Exercise task a
From the text about BARBRI's use of ruxit below, list every way the author had thought of performance during 15 years in APM.

Text to read
---*---
This information allows BARBRI to push their virtualization vendor with quantifiable metrics, for patches or configuration changes to eliminate the issues. Quantifiable root cause and impact of network performance on user function.
Example #2 – Physical ESXi hosts had hardware issues
Even though BARBRI makes use of virtualization, they also host their own hardware. They keep the hardware builds consistent within the cluster.
In one virtualization cluster, ruxit found a hardware issue:
To me, looking at this issue from the cloud, I didn’t connect the dots. Since Greg had a better grip on the environment, he knows that all his hardware was consistent and something was not working well. He used the notification above and the data below to hone in. Can you see which server stood out from the others in the image below?
Greg described the impact as follows, “Certain file copy functions like rsync were taking longer than expected to finish, but the behavior was not consistent across all servers. The inconsistent behavior made finding the issue difficult, and since it was usually not repeatable it was treated as a temporary network issue. ruxit detected the issue immediately and let BARBRI focus in on resolving the problem.”
The moral of the story
In this case, I’d been telling my own story too much, and not listening enough. In my 15 years in APM, I’d pigeon holed myself into thinking of performance as page loads, response times, and service calls. Who knew Application centric products could help with infrastructure impact! Other products I’d serviced, and those we competed with didn’t give the whole picture, so I re-defined the problem to suit my purpose, not my customer’s.
Plus, I remembered how much you can learn by picking up the phone, especially in these days of “digital sales and service”. Greg and the BARBRI team gave great context about their problems, and the impact ruxit had. So yes, even when a customer uses your product in ways you didn’t anticipate, they can still be happy.
---*---
Task material

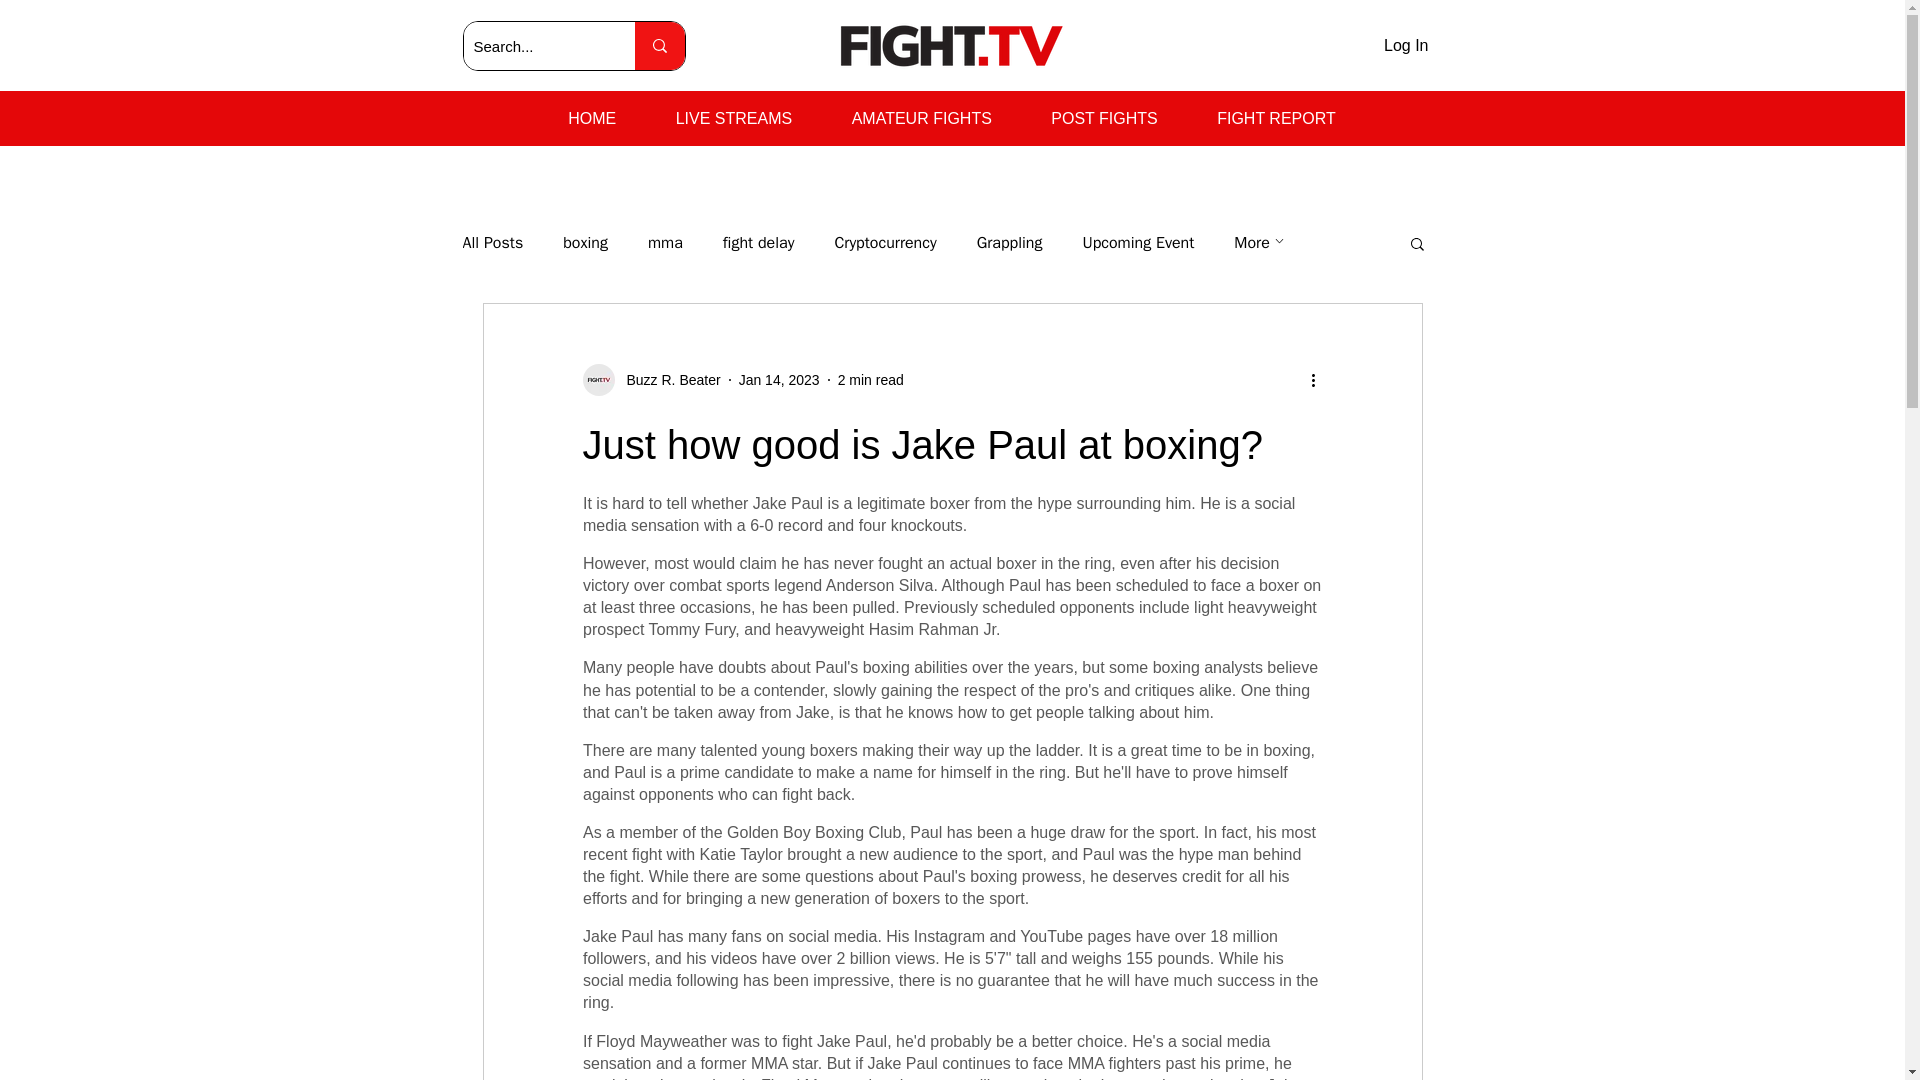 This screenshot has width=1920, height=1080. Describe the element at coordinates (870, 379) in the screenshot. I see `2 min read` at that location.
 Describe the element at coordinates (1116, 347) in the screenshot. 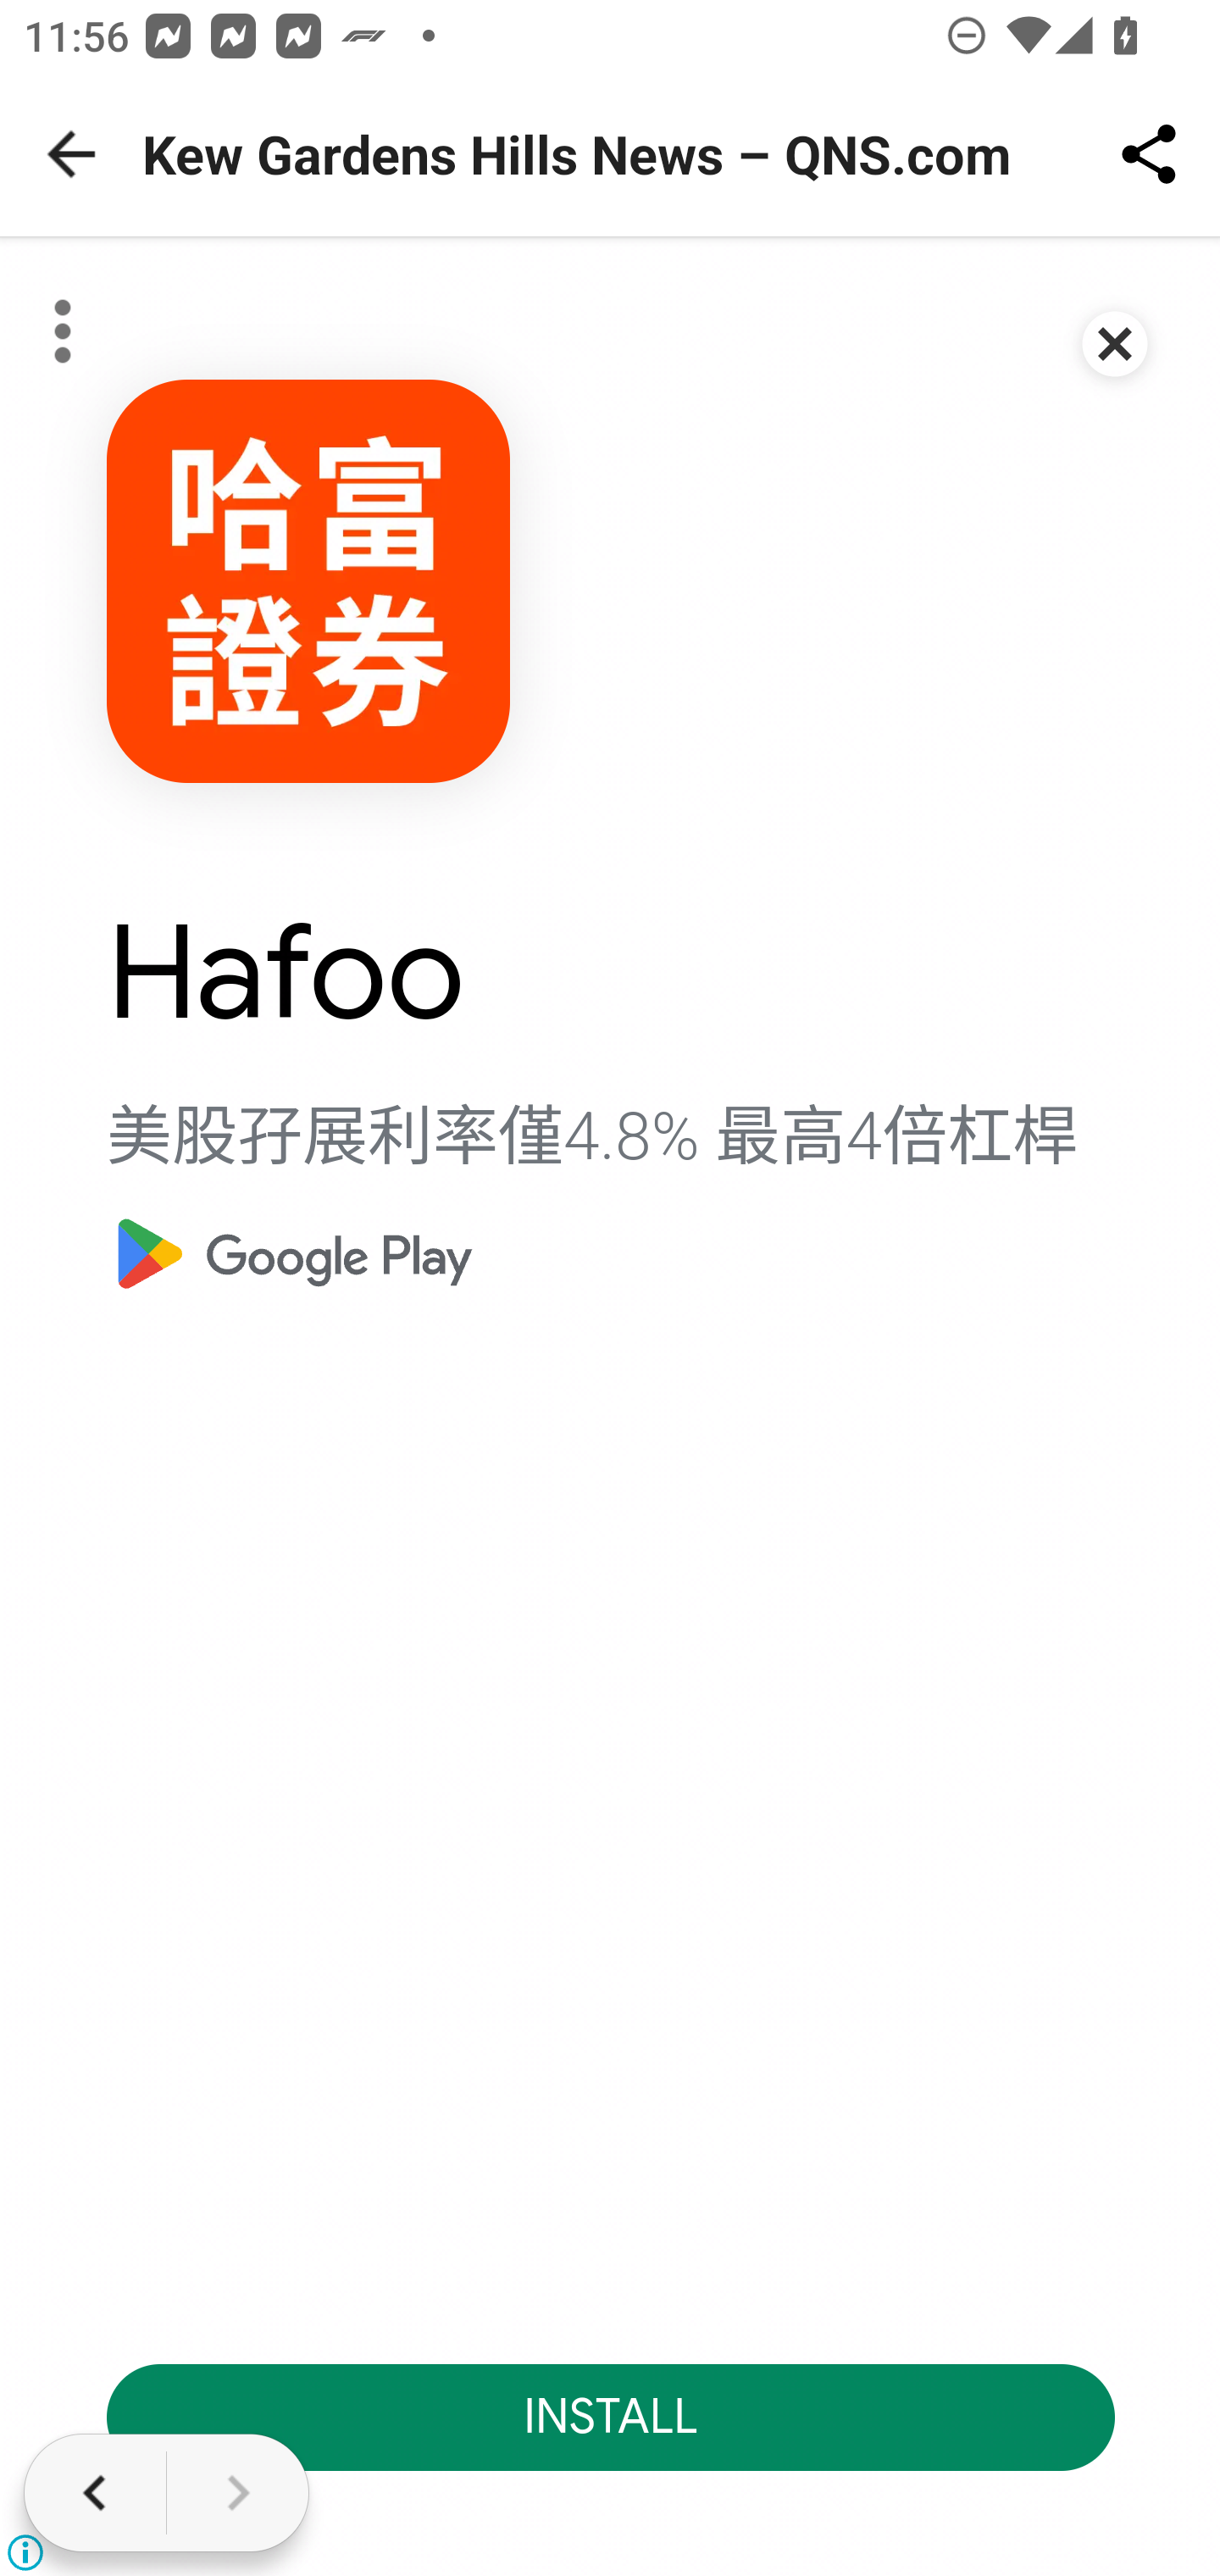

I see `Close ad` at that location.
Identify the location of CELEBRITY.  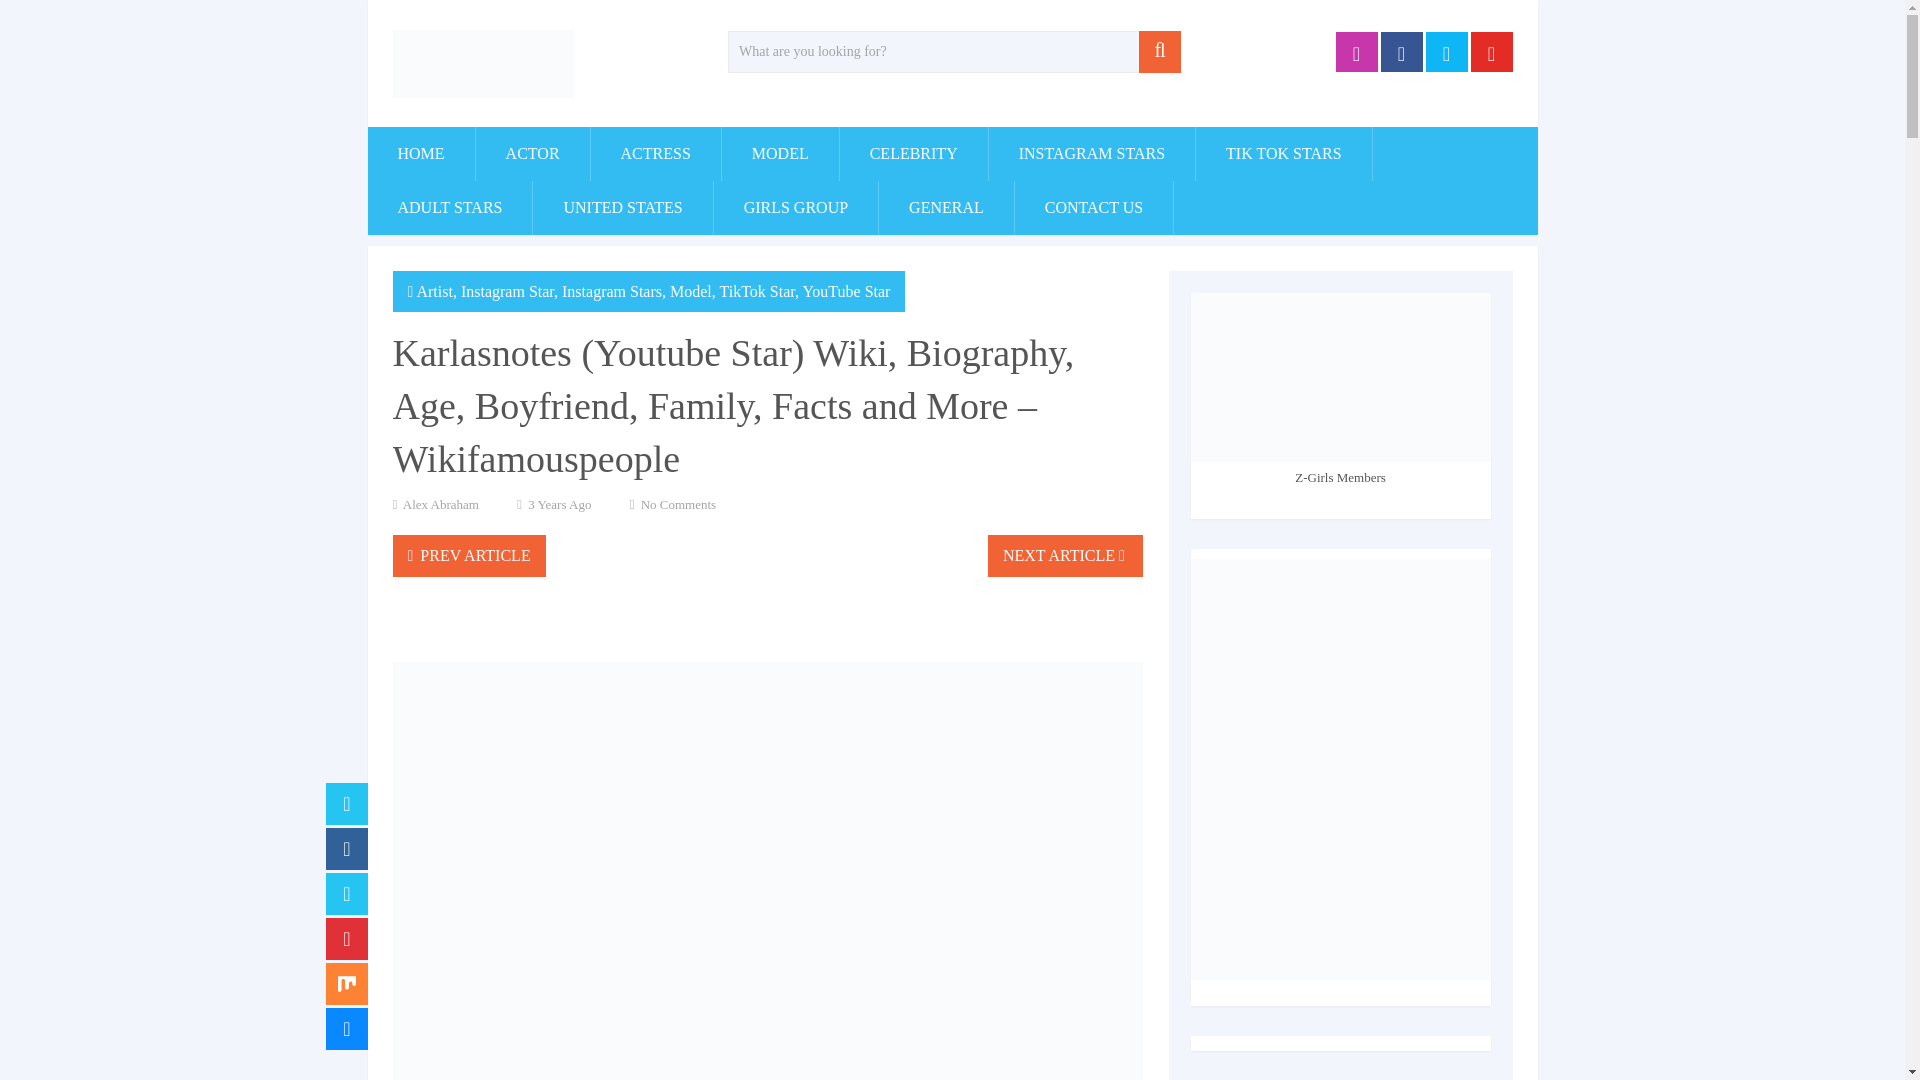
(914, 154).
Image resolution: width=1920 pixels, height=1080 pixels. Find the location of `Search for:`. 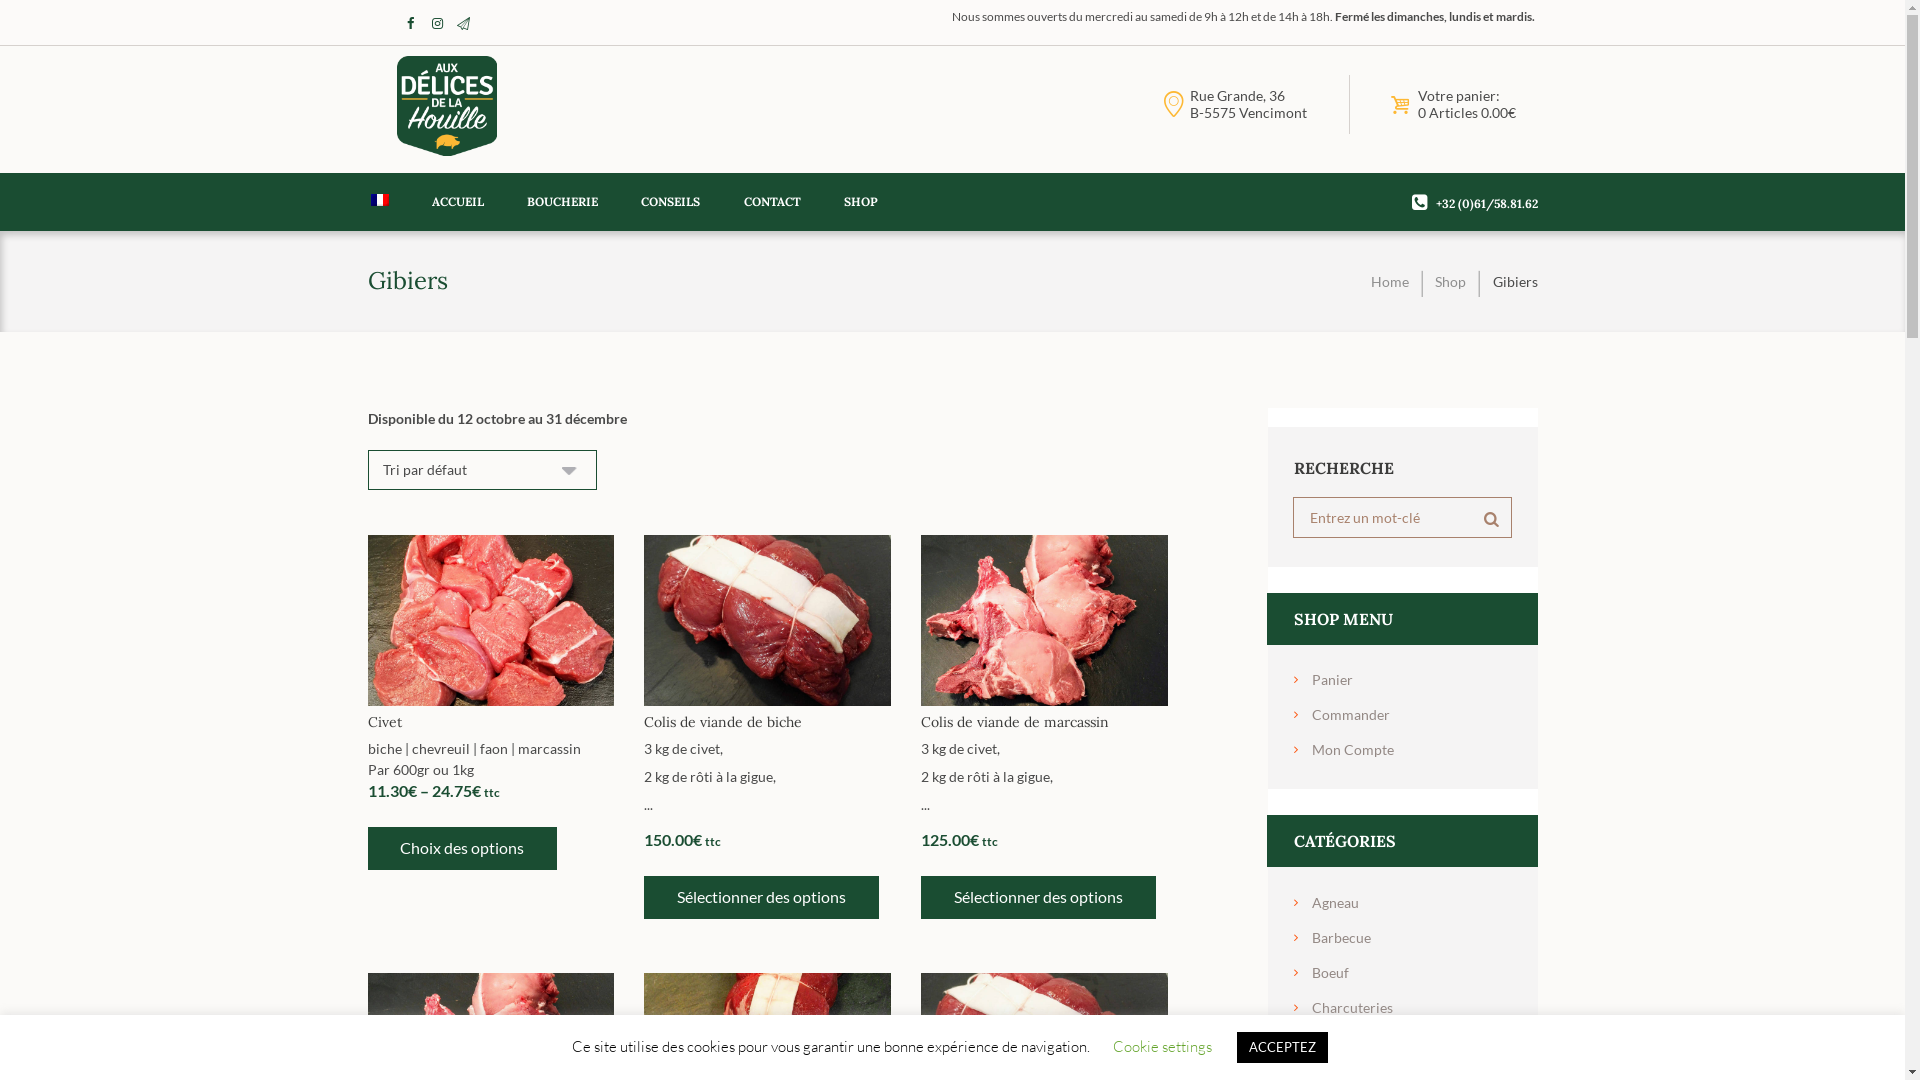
---*---
Exercise task b
Copy the rows above word for word, leaving out the pictures.

Problem solution a
Page loads, response times, and service calls.

Problem solution b
 This screenshot has width=1920, height=1080. Describe the element at coordinates (870, 379) in the screenshot. I see `2 min read` at that location.
 Describe the element at coordinates (1116, 347) in the screenshot. 

I see `Close ad` at that location.
Identify the location of CELEBRITY.  
(914, 154).
Image resolution: width=1920 pixels, height=1080 pixels. Find the location of `Search for:`. 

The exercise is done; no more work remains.